REQUIREMENT: For this exercise, retype the lines from the one that holds "[Messenger] (102, 229)" through the one that holds "Image resolution: width=414, height=2576." in the records below, both included, exactly and without pictures.

PROVIDED MATERIAL:
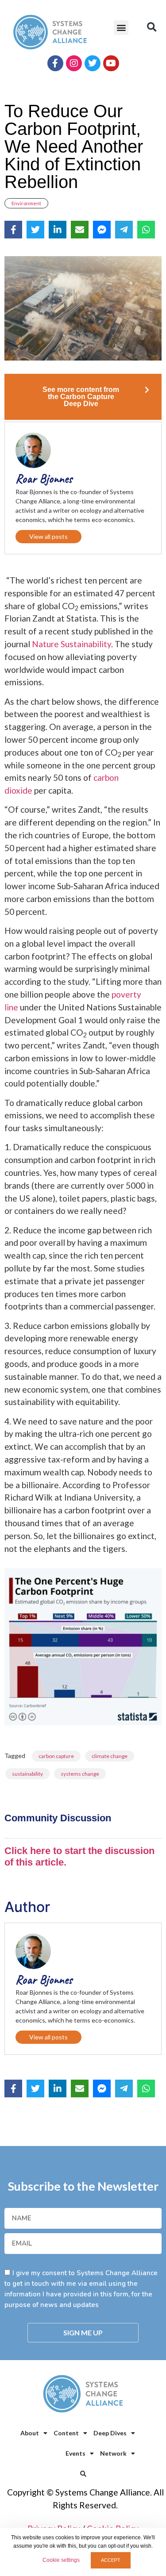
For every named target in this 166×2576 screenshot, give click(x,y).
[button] (121, 27)
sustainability (27, 1773)
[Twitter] (92, 63)
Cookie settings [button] (61, 2560)
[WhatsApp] (146, 229)
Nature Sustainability (71, 644)
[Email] (80, 229)
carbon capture (56, 1756)
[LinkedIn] (57, 229)
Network (113, 2453)
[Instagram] (74, 63)
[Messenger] (102, 229)
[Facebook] (13, 229)
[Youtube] (111, 63)
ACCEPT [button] (110, 2560)
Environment (26, 203)
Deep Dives (110, 2433)
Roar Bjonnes (43, 478)
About (29, 2433)
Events (75, 2453)
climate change (109, 1756)
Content (66, 2433)
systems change (80, 1773)
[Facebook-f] (55, 63)
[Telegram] (124, 229)
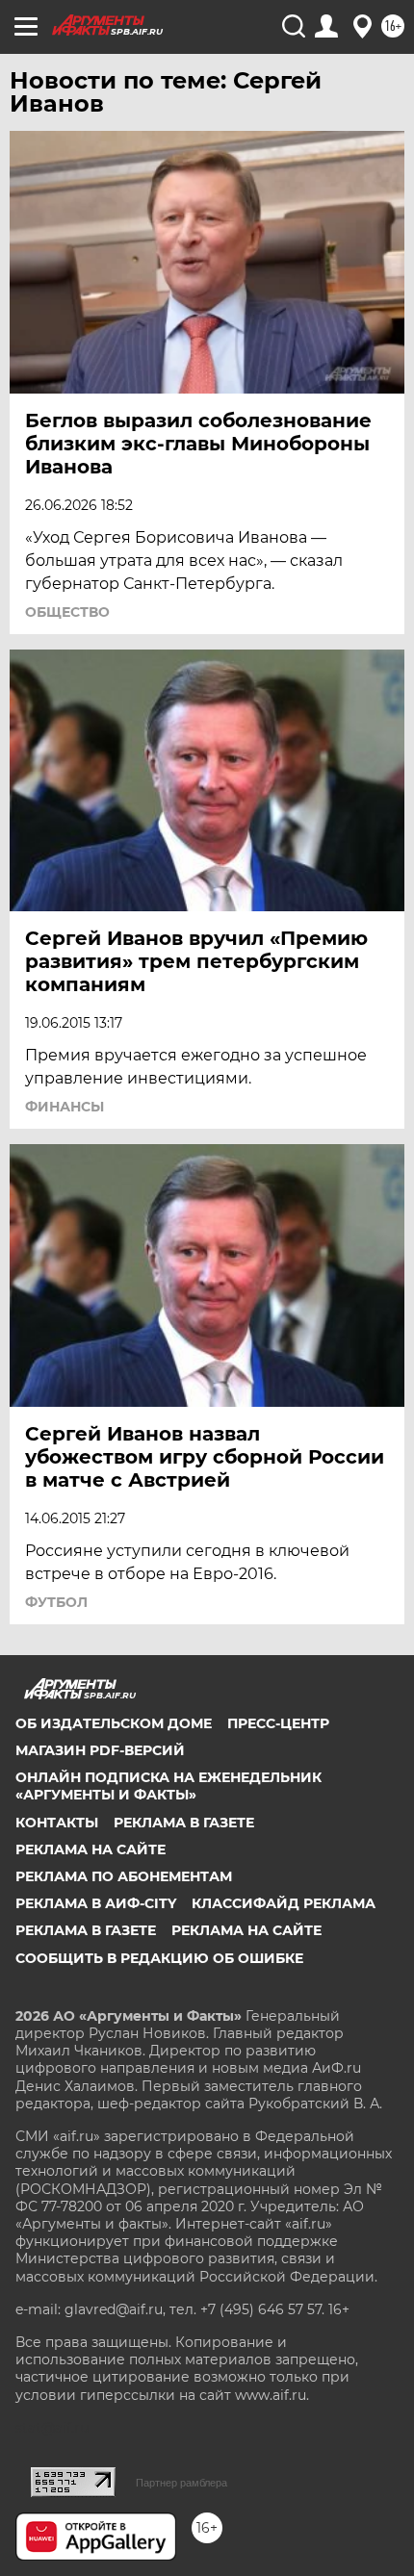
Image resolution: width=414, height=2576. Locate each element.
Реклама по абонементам (123, 1876)
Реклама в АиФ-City (95, 1903)
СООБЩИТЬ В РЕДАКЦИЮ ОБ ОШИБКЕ (159, 1958)
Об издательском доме (113, 1723)
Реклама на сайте (90, 1849)
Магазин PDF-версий (100, 1750)
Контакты (56, 1822)
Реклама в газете (184, 1822)
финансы (64, 1106)
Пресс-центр (278, 1723)
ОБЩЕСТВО (67, 612)
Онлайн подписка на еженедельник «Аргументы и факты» (168, 1786)
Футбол (56, 1602)
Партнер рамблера (181, 2482)
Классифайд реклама (283, 1903)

EXERCISE ANSWER:
[Messenger] (102, 229)
[Facebook] (13, 229)
[Youtube] (111, 63)
ACCEPT [button] (110, 2560)
Environment (26, 203)
Deep Dives (110, 2433)
Roar Bjonnes (43, 478)
About (29, 2433)
Events (75, 2453)
climate change (109, 1756)
Content (66, 2433)
systems change (80, 1773)
[Facebook-f] (55, 63)
[Telegram] (124, 229)
Image resolution: width=414, height=2576. Locate each element.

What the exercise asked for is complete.